*INFORMATION PROVIDED*
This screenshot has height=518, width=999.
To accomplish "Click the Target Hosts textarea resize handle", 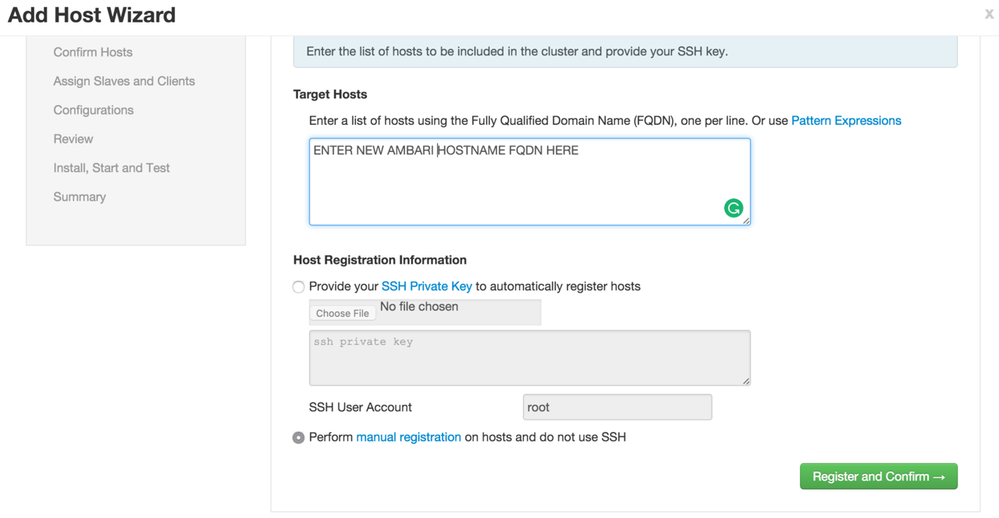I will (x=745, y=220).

--

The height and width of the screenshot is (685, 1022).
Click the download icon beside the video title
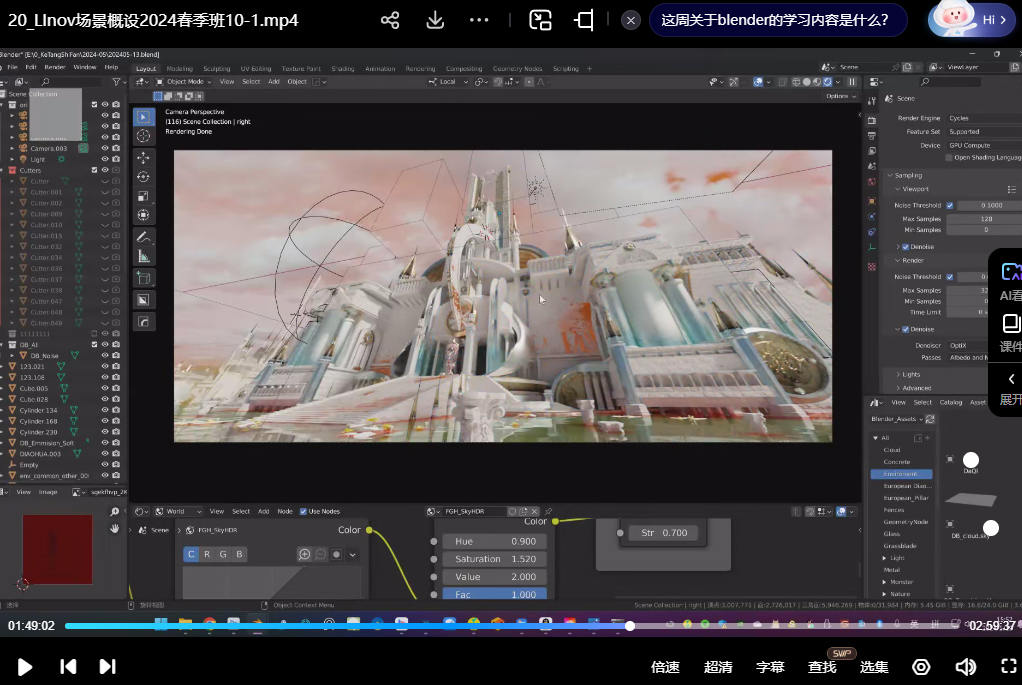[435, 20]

---

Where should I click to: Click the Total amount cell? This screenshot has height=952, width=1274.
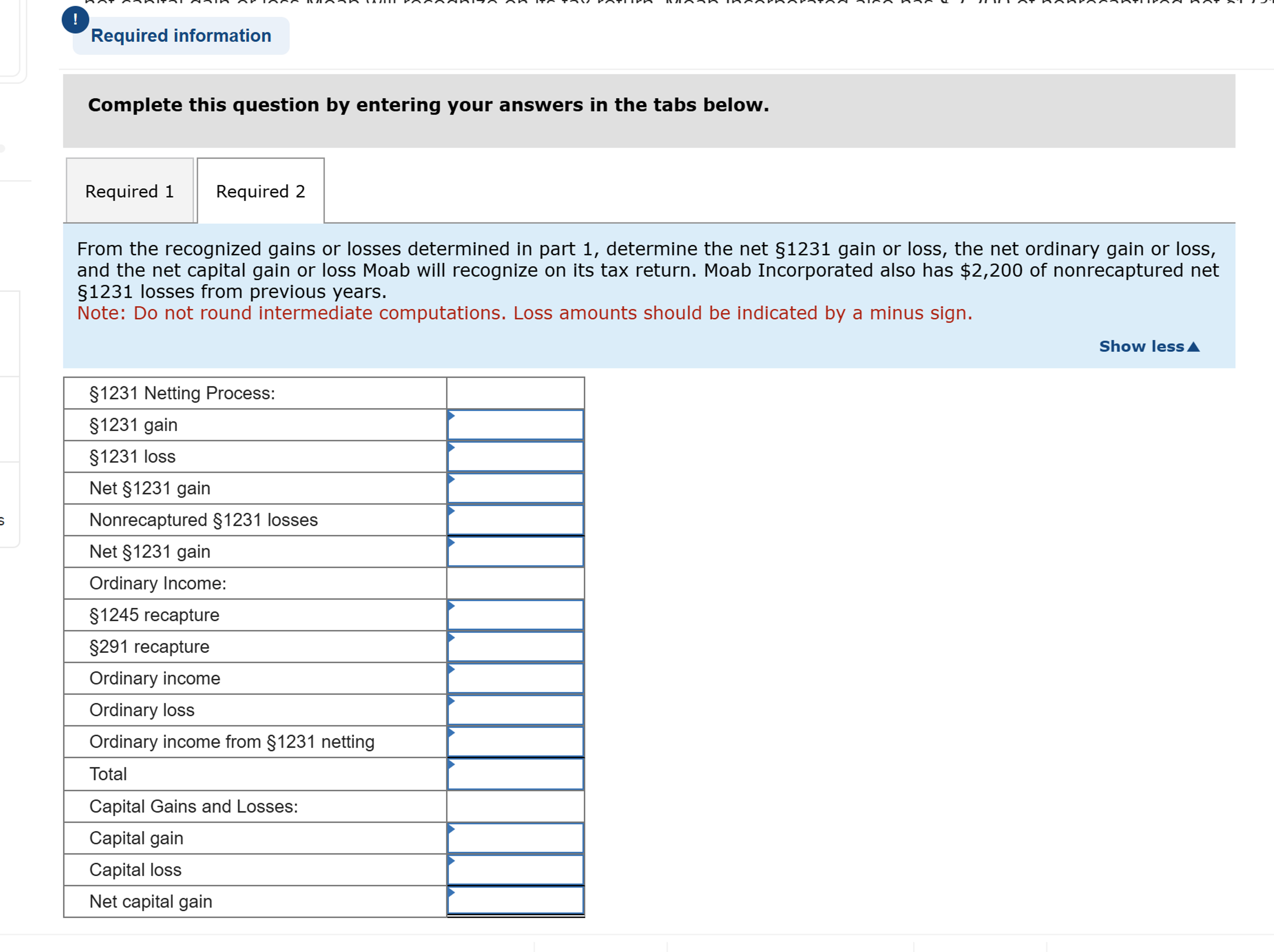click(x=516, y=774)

*PROBLEM TO SOLVE*
Please transcribe the part that opens with the line containing "Where should I" and closes with the line containing "click(x=516, y=774)", leaving the pictures out of your answer.

*SOLUTION FOR THIS PROBLEM*
Where should I click to: Click the Total amount cell? This screenshot has height=952, width=1274.
click(x=516, y=774)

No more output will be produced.